To sustain prosperity as its population shrinks, China will have to invest big at home
China’s economy met the government’s official growth target in 2025, with official figures showing real gross domestic product (GDP) expanded by 5%.
Exports played an outsized role in delivering this headline growth. Despite a simmering trade war with the United States, China finished up the year with a record-breaking trade surplus of US$1.2 trillion as it lifted exports to new markets in the rest of the world.
Yet behind these headline figures, China’s economy continues to face some stubborn headwinds. Consumer spending remains subdued. Exports – while strong – face mounting global uncertainty. And government expenditure is constrained by public sector debt pressures.
Adding to this, China’s population continued to shrink for the fourth straight year in 2025 as the birth rate reached a record low, reinforcing concerns an ageing population will hold back the economy in coming years.
A shrinking population isn’t necessarily incompatible with rising living standards. What matters is whether productivity growth can compensate for a smaller workforce.

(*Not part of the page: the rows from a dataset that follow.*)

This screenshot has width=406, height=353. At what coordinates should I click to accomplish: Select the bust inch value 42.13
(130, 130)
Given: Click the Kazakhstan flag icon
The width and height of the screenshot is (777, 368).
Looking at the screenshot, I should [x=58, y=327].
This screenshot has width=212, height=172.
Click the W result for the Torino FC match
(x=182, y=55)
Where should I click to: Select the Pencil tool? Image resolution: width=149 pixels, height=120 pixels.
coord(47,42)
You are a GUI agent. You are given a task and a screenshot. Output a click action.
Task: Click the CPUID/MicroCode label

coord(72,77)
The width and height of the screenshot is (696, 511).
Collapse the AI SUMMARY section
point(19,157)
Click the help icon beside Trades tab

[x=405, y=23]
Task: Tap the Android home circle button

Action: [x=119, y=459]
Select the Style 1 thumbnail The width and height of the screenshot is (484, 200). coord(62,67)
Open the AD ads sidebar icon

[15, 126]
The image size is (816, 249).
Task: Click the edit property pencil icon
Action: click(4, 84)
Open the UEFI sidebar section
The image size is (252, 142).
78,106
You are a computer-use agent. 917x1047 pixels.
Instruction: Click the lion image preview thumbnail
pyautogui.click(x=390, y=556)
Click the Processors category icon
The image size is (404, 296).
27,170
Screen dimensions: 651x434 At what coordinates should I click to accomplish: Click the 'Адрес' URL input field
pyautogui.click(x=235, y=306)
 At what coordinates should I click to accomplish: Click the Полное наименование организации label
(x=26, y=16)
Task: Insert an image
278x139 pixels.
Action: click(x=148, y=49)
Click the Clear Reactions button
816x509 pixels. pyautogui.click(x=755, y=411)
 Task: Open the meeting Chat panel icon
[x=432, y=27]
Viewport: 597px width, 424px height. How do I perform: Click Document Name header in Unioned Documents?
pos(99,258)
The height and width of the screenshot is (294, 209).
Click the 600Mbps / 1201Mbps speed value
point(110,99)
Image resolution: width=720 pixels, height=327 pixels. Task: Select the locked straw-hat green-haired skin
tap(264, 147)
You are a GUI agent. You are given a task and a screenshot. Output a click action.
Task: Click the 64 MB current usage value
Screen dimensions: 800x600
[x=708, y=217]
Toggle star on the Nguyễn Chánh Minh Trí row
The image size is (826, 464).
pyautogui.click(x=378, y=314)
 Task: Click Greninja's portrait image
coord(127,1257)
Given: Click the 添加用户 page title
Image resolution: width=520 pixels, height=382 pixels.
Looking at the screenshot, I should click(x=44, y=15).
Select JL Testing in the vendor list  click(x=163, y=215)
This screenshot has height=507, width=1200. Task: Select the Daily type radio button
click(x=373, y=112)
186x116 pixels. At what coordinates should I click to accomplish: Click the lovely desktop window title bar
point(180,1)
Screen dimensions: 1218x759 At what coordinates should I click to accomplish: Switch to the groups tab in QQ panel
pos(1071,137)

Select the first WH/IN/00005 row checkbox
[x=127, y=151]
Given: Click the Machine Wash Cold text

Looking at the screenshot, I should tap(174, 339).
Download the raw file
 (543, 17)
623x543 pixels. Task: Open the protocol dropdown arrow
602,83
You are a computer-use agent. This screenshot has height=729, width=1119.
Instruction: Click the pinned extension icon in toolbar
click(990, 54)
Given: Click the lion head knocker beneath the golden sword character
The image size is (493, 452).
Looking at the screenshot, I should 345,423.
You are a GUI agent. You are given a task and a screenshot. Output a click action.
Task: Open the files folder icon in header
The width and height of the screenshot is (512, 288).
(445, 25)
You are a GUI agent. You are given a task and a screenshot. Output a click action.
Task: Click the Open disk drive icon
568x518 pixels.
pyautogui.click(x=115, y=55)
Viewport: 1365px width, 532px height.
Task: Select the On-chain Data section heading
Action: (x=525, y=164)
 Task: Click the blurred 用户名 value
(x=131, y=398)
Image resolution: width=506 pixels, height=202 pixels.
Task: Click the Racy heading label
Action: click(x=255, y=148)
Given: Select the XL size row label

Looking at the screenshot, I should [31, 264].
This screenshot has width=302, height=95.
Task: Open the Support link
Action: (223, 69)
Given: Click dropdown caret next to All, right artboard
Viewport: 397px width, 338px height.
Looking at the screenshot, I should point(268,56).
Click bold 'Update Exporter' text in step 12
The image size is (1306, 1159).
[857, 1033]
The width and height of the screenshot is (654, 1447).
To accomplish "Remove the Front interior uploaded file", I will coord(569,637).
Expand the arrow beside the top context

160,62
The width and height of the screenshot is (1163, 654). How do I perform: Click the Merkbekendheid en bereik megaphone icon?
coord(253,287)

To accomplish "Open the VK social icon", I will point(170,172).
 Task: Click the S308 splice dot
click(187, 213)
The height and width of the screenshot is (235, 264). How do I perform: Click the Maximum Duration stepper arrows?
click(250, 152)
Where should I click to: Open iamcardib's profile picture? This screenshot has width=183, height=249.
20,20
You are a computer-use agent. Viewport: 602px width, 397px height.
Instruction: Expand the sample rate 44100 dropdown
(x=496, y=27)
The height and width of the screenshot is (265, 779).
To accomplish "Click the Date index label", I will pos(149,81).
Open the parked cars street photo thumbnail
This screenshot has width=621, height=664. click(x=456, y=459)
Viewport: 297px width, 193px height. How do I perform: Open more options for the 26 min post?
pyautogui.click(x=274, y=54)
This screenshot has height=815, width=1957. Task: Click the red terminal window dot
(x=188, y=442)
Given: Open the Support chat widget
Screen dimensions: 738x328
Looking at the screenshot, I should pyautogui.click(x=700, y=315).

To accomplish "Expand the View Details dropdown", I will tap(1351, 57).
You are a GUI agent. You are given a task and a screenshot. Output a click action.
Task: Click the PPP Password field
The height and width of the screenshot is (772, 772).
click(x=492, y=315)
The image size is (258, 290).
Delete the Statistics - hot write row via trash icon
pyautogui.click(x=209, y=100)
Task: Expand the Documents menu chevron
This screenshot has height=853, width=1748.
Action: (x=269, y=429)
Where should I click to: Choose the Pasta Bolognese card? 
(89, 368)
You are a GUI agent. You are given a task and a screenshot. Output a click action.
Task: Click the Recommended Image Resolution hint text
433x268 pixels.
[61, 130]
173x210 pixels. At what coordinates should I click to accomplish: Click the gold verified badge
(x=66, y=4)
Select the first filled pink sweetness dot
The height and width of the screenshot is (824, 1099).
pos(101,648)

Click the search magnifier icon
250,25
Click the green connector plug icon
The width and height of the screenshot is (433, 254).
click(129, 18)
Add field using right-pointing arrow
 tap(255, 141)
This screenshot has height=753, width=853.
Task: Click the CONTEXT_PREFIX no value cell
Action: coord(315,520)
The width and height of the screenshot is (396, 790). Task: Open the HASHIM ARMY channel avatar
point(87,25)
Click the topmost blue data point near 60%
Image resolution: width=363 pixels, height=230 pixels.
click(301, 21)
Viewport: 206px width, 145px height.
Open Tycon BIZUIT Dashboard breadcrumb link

For China, that means domestic investment, rather than consumption or expansionary government spending, is likely to be the key mechanism for sustaining growth.
Problems at home
Recent data suggest China’s weak household consumption is not merely a temporary, post-pandemic phenomenon but instead reflects deeper structural factors.
While China’s GDP growth reached its annual target in 2025, retail sales grew by only 0.9% year-on-year in December, the slowest pace since late 2022.
This highlights the fragility of consumer demand, despite policy measures aimed at supporting spending.
Although the services sector continues to expand and accounts for more than half of GDP, household consumption as a share of the economy remains low by international standards.
High savings rates, lingering uncertainty linked to the property downturn, and concerns about job and income security continue to weigh on spending decisions.
This is consistent with long-running trends identified in academic research. Policies to stimulate consumption can boost spending in the short term, but they have not fundamentally altered households’ preferences to save rather than spend.
Strong exports
Manufacturing output remained resilient, and net exports contributed significantly to overall expansion. This helped offset weak domestic demand.
China’s exports to the US did fall in 2025. But a shift to new markets in Southeast Asia, South America, Europe and Africa more than offset this decline.
However, China’s reliance on net exports as a source of growth is vulnerable. While exports contributed unusually heavily to growth in 2025, this pattern may be difficult to repeat amid protectionist pressures and potential tariff escalations.
Read more: Have US tariffs failed to bite? China's trade surplus hits a record US$1.2 trillion
Constraints on government spending
In theory, government spending could step in to stabilise demand. Right now, that’s difficult in practice.
Local governments face high debt burdens, falling revenues from land sales and rising pressures related to social programs and maintaining infrastructure.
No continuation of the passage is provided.